(Beginning of TASK INPUTS)

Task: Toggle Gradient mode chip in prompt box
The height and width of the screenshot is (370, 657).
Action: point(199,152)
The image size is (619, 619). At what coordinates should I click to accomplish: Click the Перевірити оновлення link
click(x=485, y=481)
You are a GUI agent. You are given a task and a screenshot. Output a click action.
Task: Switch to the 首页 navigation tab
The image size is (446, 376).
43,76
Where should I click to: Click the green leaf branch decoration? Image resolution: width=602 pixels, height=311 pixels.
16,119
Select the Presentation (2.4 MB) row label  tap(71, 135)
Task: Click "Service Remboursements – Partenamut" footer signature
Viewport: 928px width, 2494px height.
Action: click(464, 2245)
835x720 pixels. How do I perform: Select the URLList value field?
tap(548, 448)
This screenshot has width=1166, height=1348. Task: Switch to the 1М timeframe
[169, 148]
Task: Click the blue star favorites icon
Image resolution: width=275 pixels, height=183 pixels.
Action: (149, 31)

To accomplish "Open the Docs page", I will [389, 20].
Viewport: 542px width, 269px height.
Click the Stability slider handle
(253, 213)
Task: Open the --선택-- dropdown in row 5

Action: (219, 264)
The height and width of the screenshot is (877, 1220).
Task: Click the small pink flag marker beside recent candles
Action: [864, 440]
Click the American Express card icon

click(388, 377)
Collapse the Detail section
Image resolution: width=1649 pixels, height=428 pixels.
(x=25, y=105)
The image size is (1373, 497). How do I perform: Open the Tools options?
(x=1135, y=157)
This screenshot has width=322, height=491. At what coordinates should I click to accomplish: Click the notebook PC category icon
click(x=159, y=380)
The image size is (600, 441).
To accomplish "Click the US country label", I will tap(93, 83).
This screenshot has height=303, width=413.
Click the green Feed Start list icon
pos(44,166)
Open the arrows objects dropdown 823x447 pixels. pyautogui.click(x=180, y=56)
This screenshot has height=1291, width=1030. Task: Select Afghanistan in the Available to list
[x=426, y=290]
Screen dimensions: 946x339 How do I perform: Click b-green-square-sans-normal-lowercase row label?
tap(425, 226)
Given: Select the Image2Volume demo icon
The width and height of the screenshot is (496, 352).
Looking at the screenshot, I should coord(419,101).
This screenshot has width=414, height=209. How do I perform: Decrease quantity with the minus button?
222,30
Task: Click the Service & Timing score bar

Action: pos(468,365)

(End of TASK INPUTS)

## TASK GOAL
Every line of the data above that includes "will" should be listed.

## EXERCISE SOLUTION
To accomplish "Open the Docs page", I will [389, 20].
To accomplish "Click the US country label", I will tap(93, 83).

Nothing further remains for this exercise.